Debbie is not alone. There are other survivors sitting in the pews every Sunday for the reality is one and four girls will be sexually abused before they turn 18 years old. One in five women are sexually assaulted while in college, and one in five women will be raped at some point in their lives, according to the National Sexual Violence Resource Center. These staggering statistics pertain to our congregations, yet the church operates as if these facts are not reality.
As one way to confront this epidemic of silence in congregations, I created a support group at my church for survivors of abuse. The women who participate in the group are all ages and stages of life, and they are survivors of childhood sexual abuse, rape, and clergy abuse. They bring their fears and their shame each meeting in hopes of discovering they are not alone in their secret nightmare.
When Marion first started participating in our group she sat with her arms wrapped around her legs and a hoodie pulled over her head. It was the only way she could feel safe enough to be in the group. Six months later she was able to enter the group and slowly begin to share her story. If you saw Marion in the church you would not see this side of her, for she has learned to hide it well. In the safety of the group, and in the presence of other survivors, she is now able to speak her secret and be present to that part of herself that is frightened and filled with shame.
Each week as we meet, I see resurrection happening! Those who were dead are finding new life, and those who had given up on God are able to connect in new ways with our God who does hear their cries. They move from just surviving to thriving as they discover they are not alone, and they are not as “abnormal” as they once thought they were. This is a journey that takes time, support, and healing, and it is a journey the church needs to acknowledge and affirm.

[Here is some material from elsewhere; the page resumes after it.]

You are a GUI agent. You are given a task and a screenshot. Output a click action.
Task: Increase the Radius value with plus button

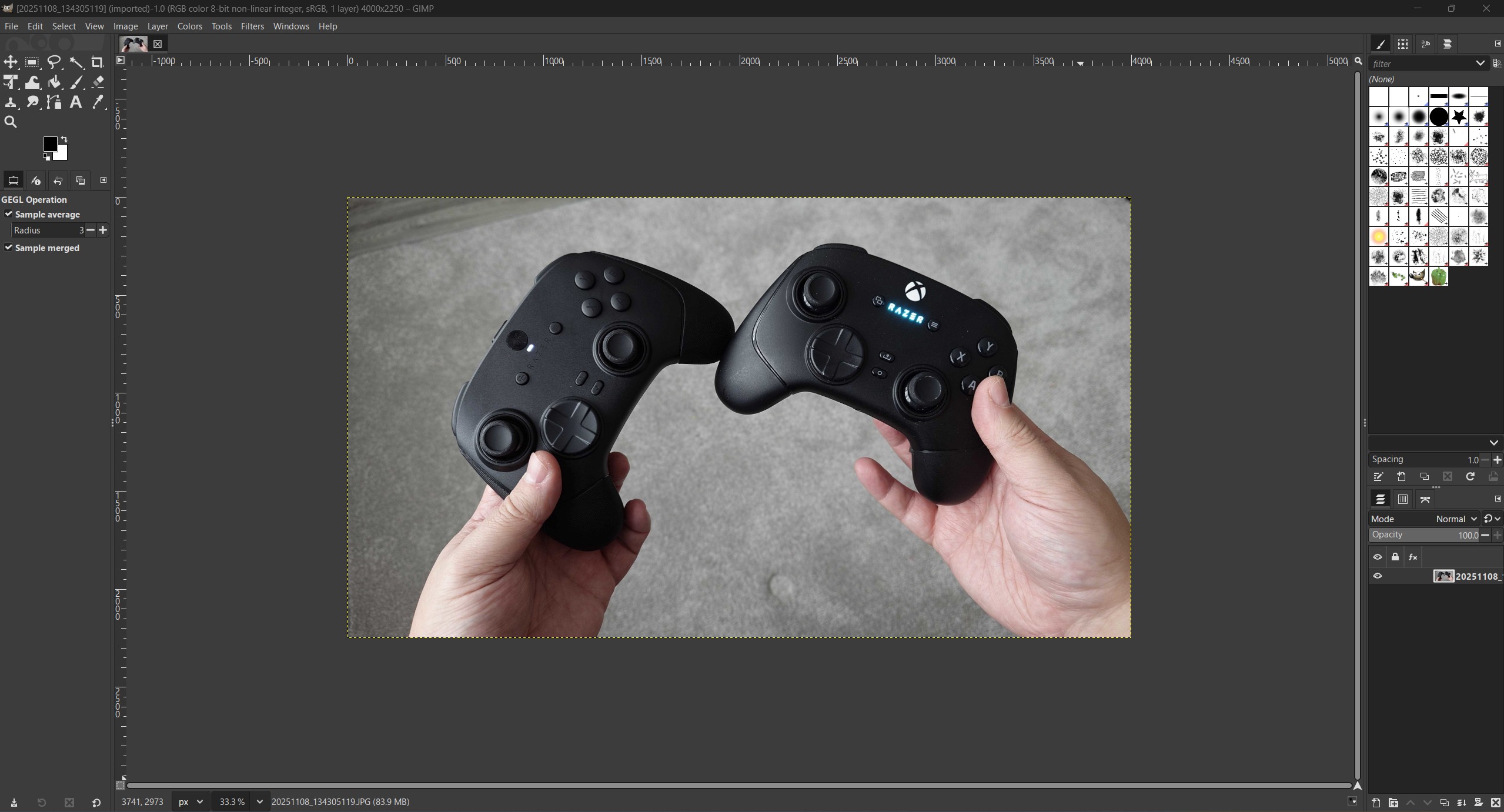pyautogui.click(x=103, y=230)

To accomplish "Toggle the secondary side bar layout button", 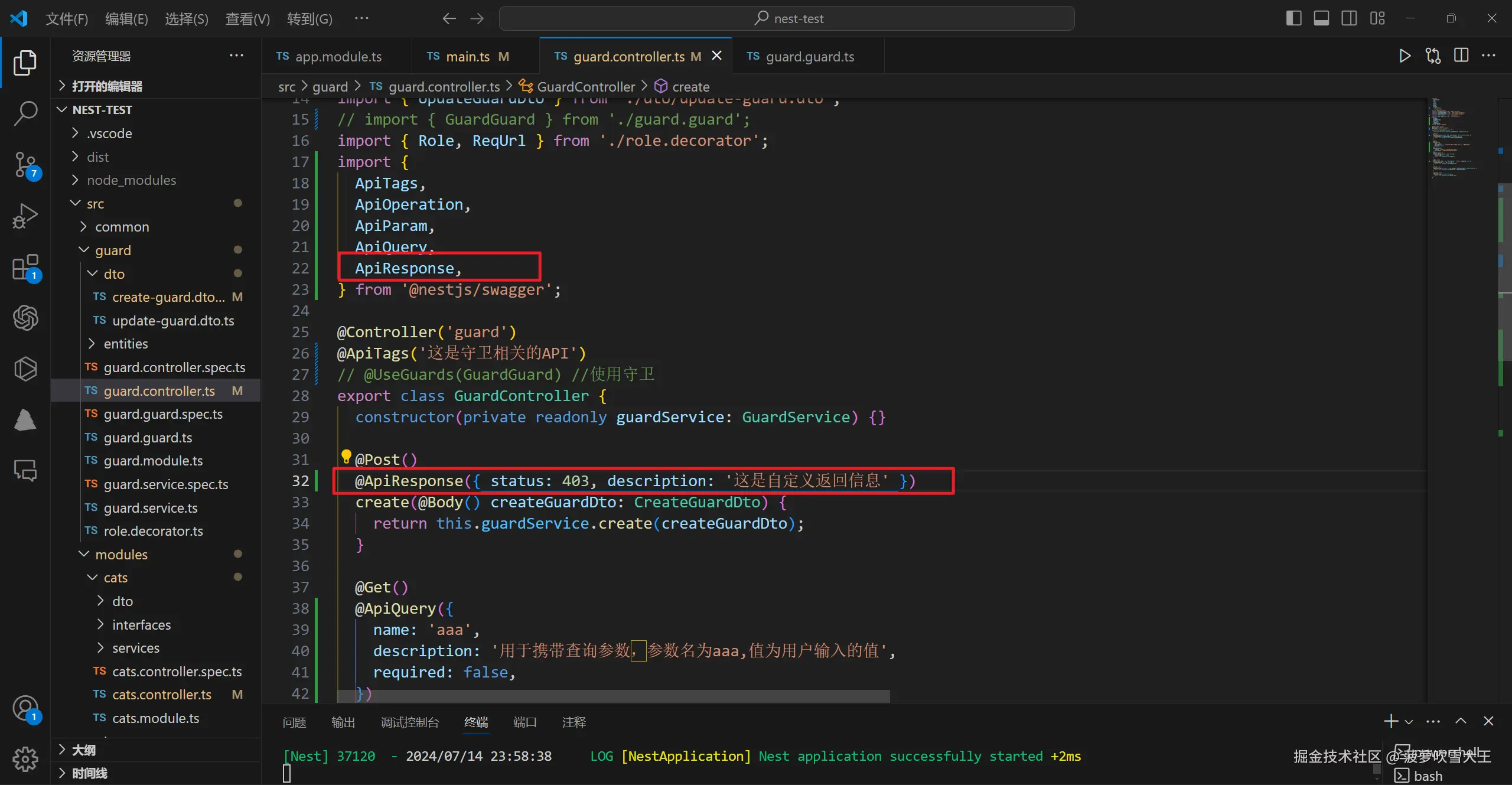I will click(x=1349, y=18).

If you find yourself in the place where you are being entrusted with the story of a survivor, please remember the following things:
- If you don’t know what to say, simply offer support and compassion. Don’t indict God by trying to explain why God would allow the abuse to happen or say it happened for a reason. There is not a reason good enough to explain or justify the trauma of abuse.
- If you have been trusted with a survivor’s story, don’t share it – not even under the guise of sharing a prayer request. It is not your story to tell. It takes great courage for a survivor to speak the secret they have held for so long. Don’t betray the trust that was placed in you.
- If the person is not in therapy, offer to help them find a qualified therapist who has experience working with survivors of abuse.
- Know that in sharing their story, the survivor will most likely enter into their shame that will cause them to want to pull in and hide. Reassure the person you believe what they are telling you, and assure them it was not their fault.
- Above all, reassure the survivor of your care for them and ask how you might support them.
Walking alongside those who have been oppressed can seem overwhelming at times, and often people feel ill equipped to help. Yet Jesus calls us to be agents of justice speaking up for those who are oppressed and wounded. My prayer is that we, as the church, can speak more loudly and insistently for healing and justice in situations where children, youth and adults, are violated and abused.